# WHAT TO DO
The answer must consist solely of the lines from the one containing "Task: Go to My sites in sidebar" through the last line of the records, set down exactly and without any pictures.
##### GIVEN DATA #####
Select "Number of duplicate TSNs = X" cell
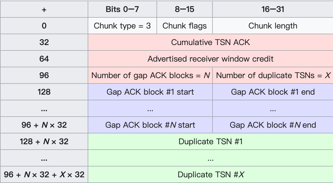Image resolution: width=333 pixels, height=183 pixels. coord(273,76)
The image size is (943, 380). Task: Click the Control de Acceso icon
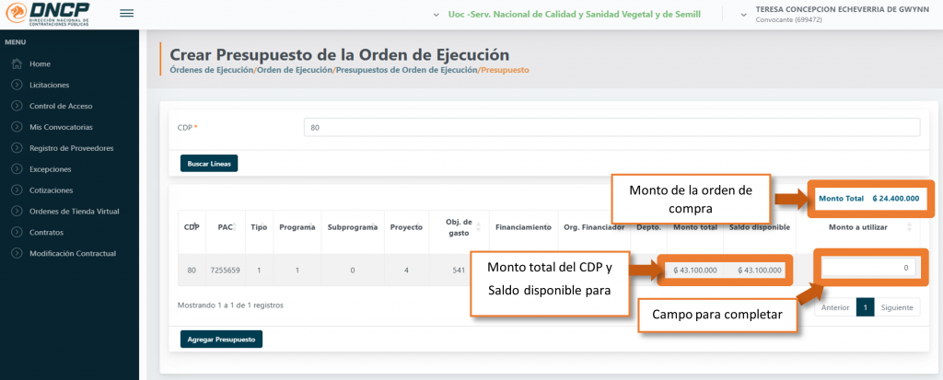click(x=17, y=106)
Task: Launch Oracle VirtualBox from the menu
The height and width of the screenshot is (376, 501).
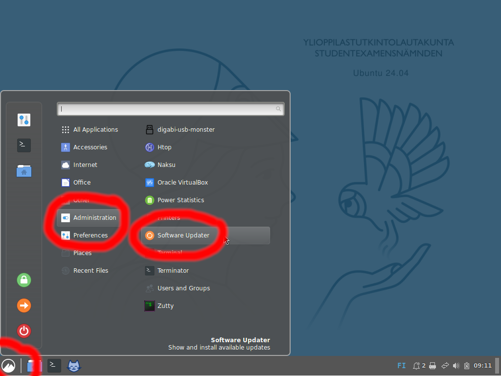Action: 182,183

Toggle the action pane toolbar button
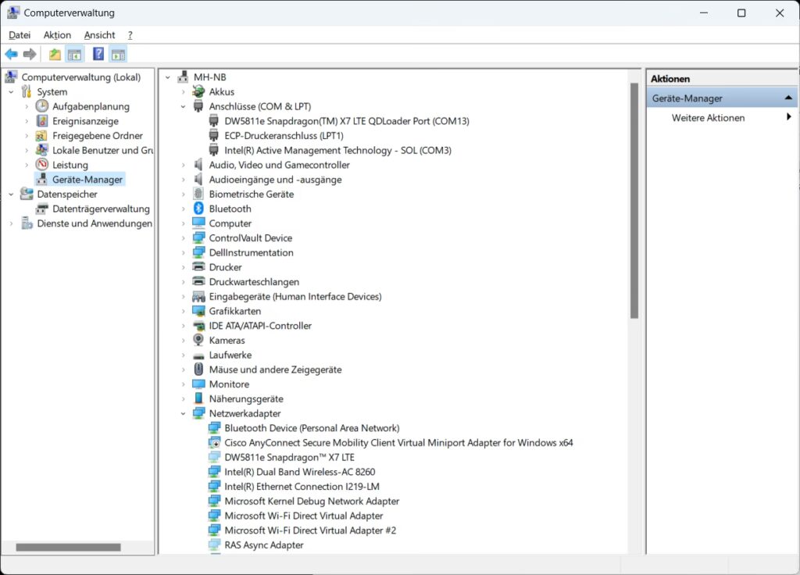point(118,54)
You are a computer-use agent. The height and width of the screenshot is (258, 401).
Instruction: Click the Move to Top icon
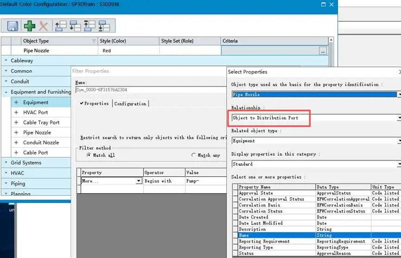click(89, 26)
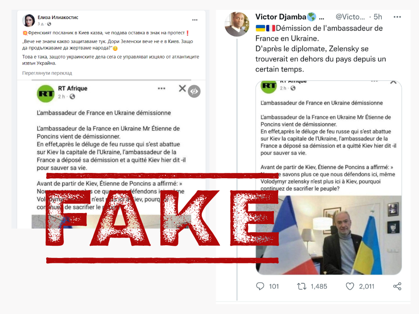This screenshot has height=314, width=419.
Task: Open the @Victo... handle link
Action: [350, 17]
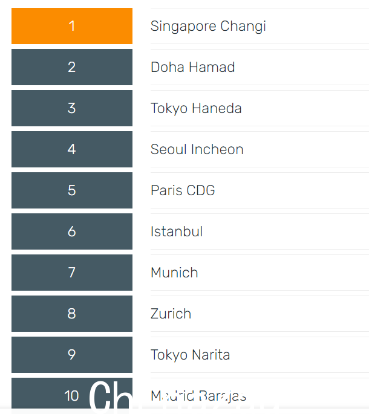Select Paris CDG airport
This screenshot has width=369, height=417.
pos(183,190)
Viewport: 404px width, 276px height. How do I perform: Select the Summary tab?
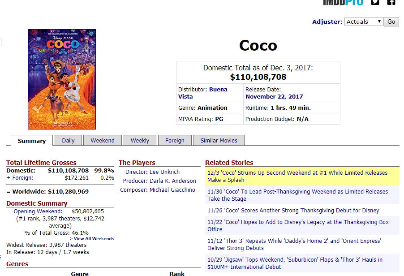coord(32,141)
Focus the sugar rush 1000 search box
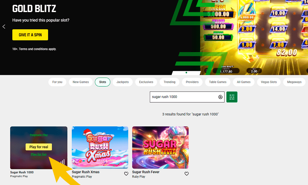The height and width of the screenshot is (185, 308). pyautogui.click(x=183, y=97)
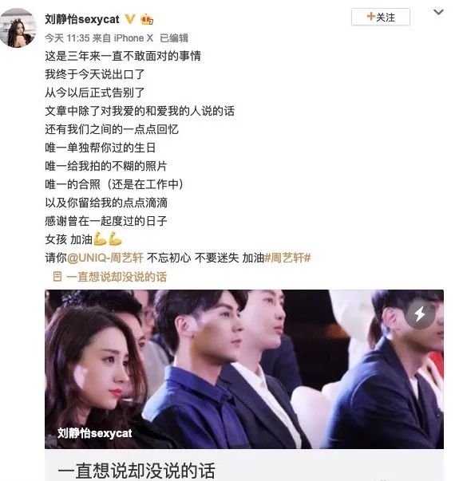Follow the user with +关注 button
This screenshot has height=481, width=455.
381,17
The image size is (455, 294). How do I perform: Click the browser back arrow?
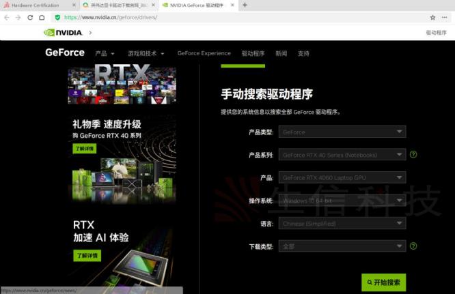click(x=6, y=17)
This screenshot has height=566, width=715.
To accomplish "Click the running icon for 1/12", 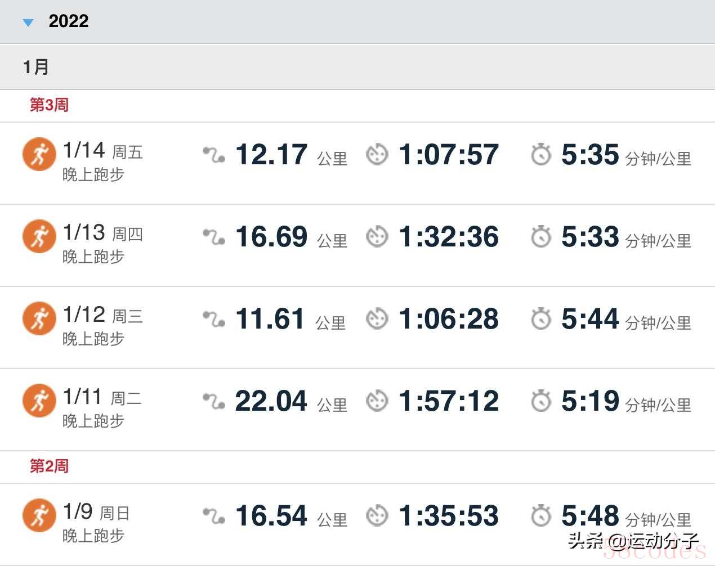I will click(39, 318).
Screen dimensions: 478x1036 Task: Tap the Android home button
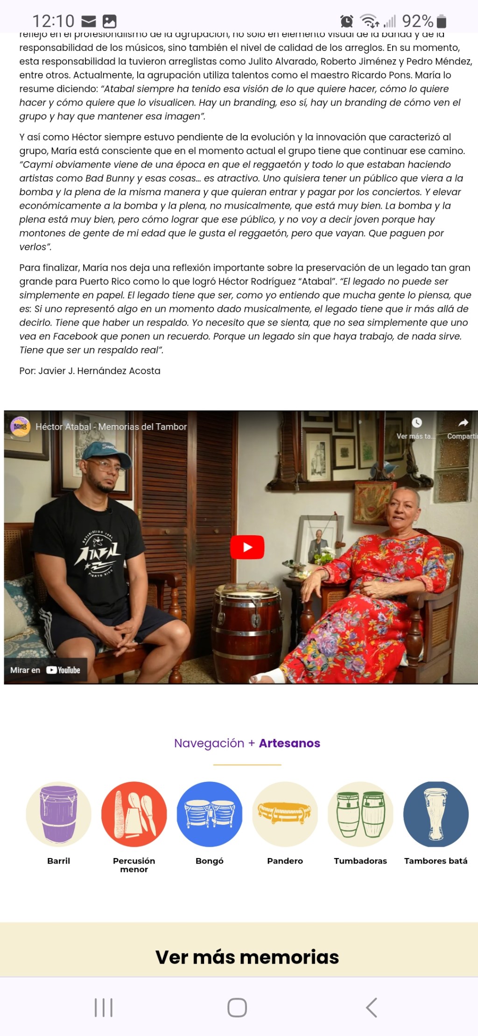coord(237,1008)
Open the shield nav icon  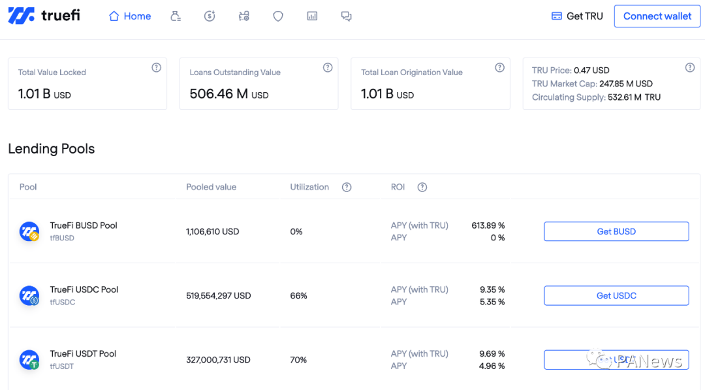278,16

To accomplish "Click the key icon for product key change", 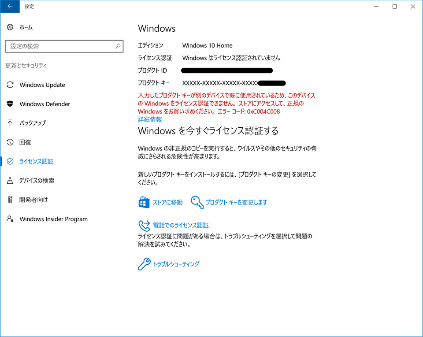I will 197,202.
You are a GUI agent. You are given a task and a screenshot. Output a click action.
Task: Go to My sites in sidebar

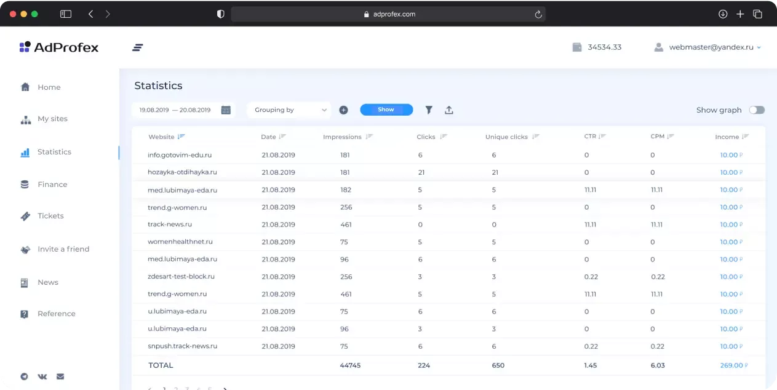click(52, 119)
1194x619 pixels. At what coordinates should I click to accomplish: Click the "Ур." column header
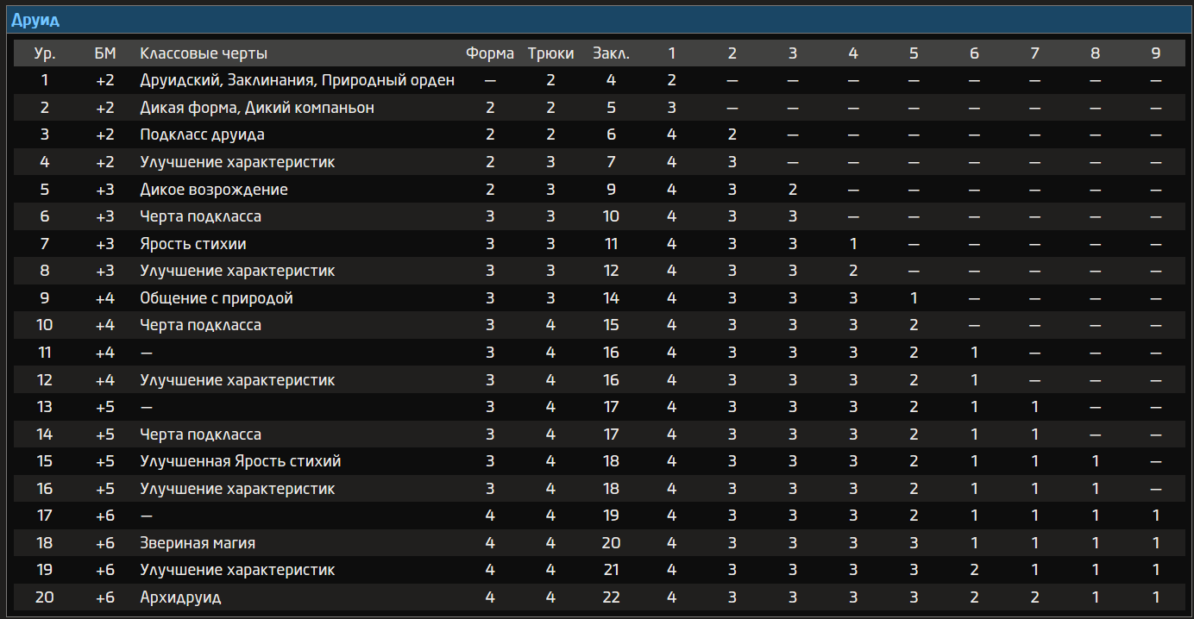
#####
# TASK RESPONSE
Task: Go to My sites in sidebar

click(52, 119)
1194x619 pixels. At what coordinates should I click to accomplish: Click the "Ур." column header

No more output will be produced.